Decarboxylation is the process that turns cannabinoid acids into their active cannabinoid forms.
This process also gives us the 'high' associated with THC.
But before these cannabinoids were activated through decarboxylation, they started as acid precursors called cannabinoid acids.
These acids include THCA, CBDA, CBNA, CBGA, CBCA and are present in the trichomes of the plant.
The trichomes are most abundant in raw or dried cannabis buds or flowers and in varying levels on sugar or fan leaves.
THCA vs. CBDA
THCA or CBDA are the two most abundant cannabinoid acids in cannabis.
This post will specifically focus on the health benefits of CBDA extracted from CBD dominant cannabis strains.
Visit this article for a full overview of the health benefits of THCA, or tetrahydrocannabinolic acid (coming soon!).
What is Cannabidiolic Acid (CBDA)?
CBDA is short for cannabidiolic acid.
This is a cannabinoid acid found in the trichomes of raw or dried cannabis plants.
Trichomes are predominantly present in the buds and leaves.
CBDA comes from CBD-dominant cannabis plants or hemp and may, or may not, fall below the Federal legalization limit of 0.3% THC.
That makes accessing CBDA easy if you grow your own hemp or CBD-dominant cannabis plants at home.
Please check your local laws for regulations and legalities surrounding growing your own hemp and cannabis plants.
I grow these plants legally at my farm in New York as a licensed hemp farmer.
CBDA vs. CBD
CBDA is what exists naturally in the plant before the decarboxylation process occurs.
Decarboxylation is the process that converts CBDA into CBD and THCA into THC, respectively.
CBDA that has been decarboxylated becomes CBD.
Both CBDA and CBD are non-intoxicating, meaning they do not produce a ‘high’ feeling.
But that doesn't mean they are useless!
Research suggests that CBDA has many potential health benefits.
CBDA is non-intoxicating, meaning it will not cause a ‘high’ feeling.
What Are the Benefits of CBDA?
There is an exciting amount of preliminary evidence to support the idea that CBDA has many anti-nausea, anti-inflammatory, and pain-relieving properties.
CBDA for Nausea and Vomiting
One of the most common reasons I see members of my Well With Cannabis Community using CBDA for is to treat nausea and vomiting.
Using CBDA as a natural treatment of nausea and vomiting could be very beneficial in treating chemotherapy-induced nausea and vomiting, cyclic vomiting syndrome, and even potentially cannabis hyperemesis syndrome.

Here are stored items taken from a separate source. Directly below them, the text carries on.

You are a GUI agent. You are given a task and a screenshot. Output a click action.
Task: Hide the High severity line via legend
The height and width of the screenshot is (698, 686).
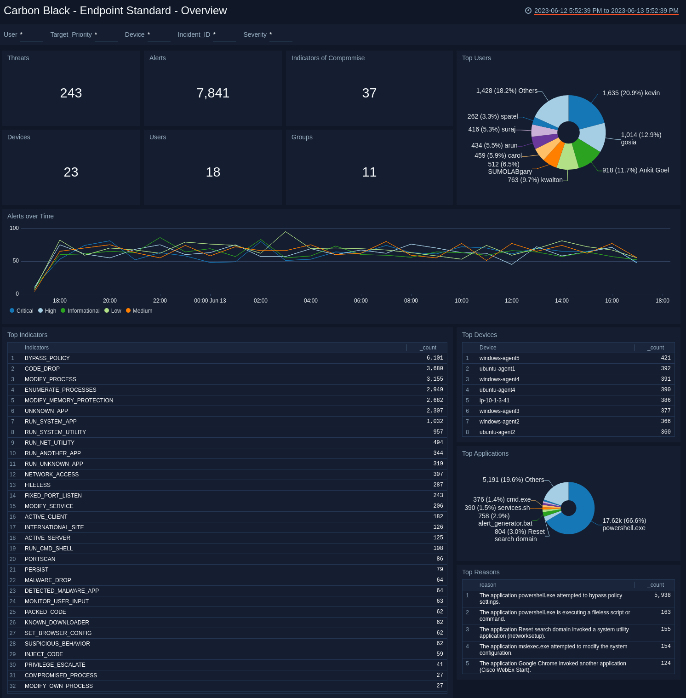pyautogui.click(x=46, y=310)
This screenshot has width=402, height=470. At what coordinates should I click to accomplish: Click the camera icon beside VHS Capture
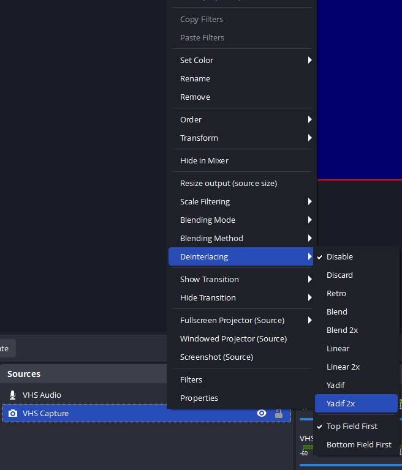(x=12, y=413)
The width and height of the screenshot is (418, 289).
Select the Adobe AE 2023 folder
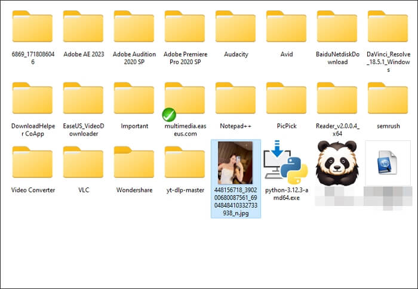pos(83,27)
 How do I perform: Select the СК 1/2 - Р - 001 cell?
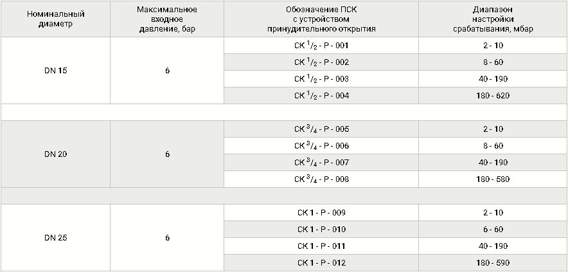tap(321, 46)
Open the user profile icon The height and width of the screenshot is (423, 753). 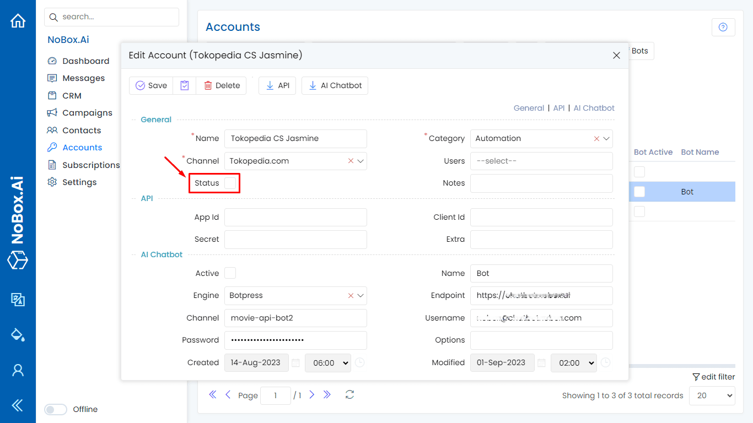18,370
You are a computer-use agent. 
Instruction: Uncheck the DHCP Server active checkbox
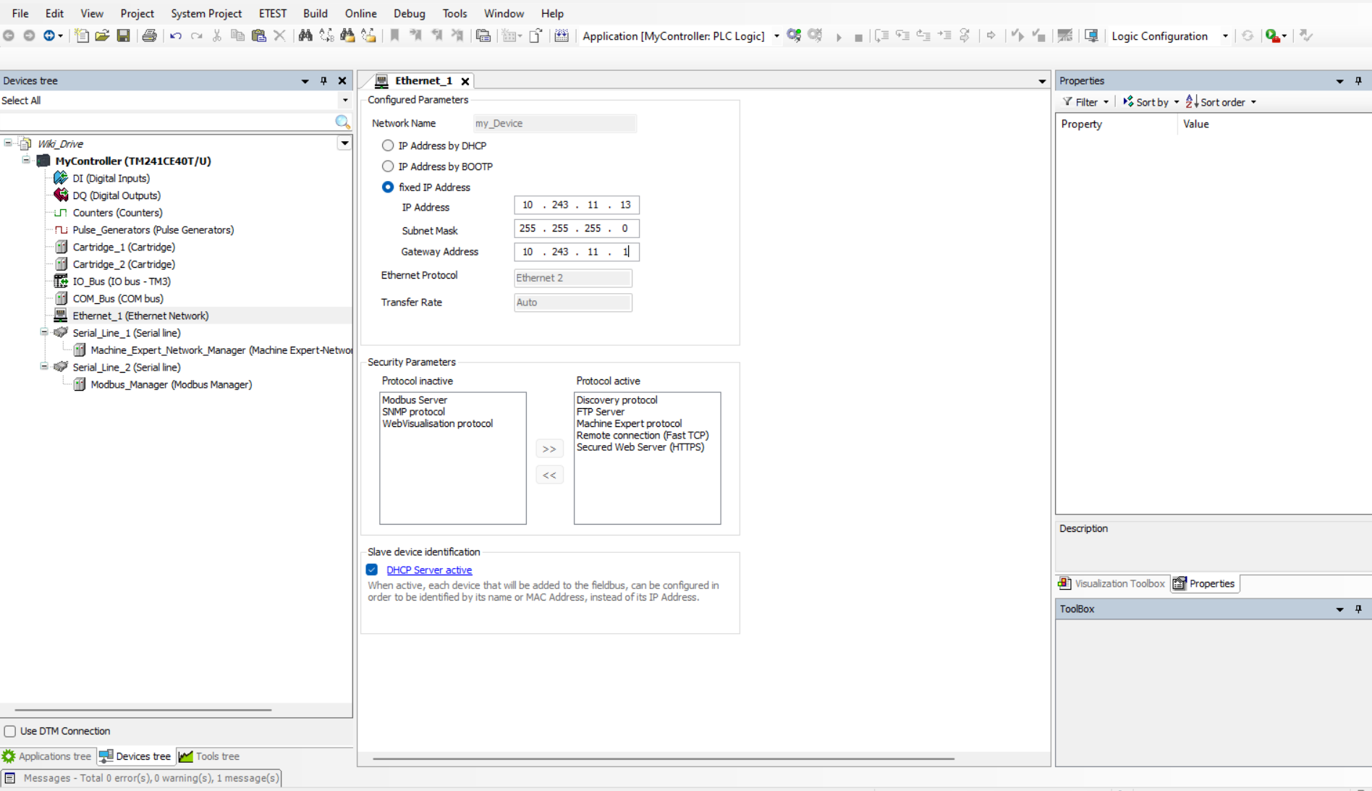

Thankfully, there is new emerging scientific evidence to support these anecdotal reports.
One study published in the British Journal of Pharmacology reported that CBDA shows promise as a natural treatment for nausea in rat studies.

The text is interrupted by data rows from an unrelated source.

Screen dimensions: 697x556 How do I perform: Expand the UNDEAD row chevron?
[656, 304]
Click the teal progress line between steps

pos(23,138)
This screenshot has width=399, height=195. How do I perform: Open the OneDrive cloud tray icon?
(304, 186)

This study also concludes that CBDA has shown even greater significance in the ability to inhibit vomiting (1).
CBDA For Pain & Inflammation
Many of my Well With Cannabis Facebook Community members also report that they use CBDA to manage pain.
These anecdotal reports can be supported by a study published in Drug Metabolism and Disposition.
This study suggests that CBDA contains a selective inhibitor for COX-2 activity.
Inhibiting COX-2 gives a similar response to using nonsteroidal anti-inflammatory drugs, or NSAIDS (2).
Therefore, CBDA could be a natural treatment for acute and chronic inflammation and a potential replacement for common over-the-counter pain relievers such as aspirin, ibuprofen, and more.
CBDA for Cancer
Another interesting benefit of CBDA is that research shows that it also has shown potential anti-tumor abilities.
While more research is needed, this is a very promising option, as a quarter of a million women are diagnosed with breast cancer in America each year (4).
How to Consume CBDA
Like with all things cannabis, there are many ways you can consume CBDA.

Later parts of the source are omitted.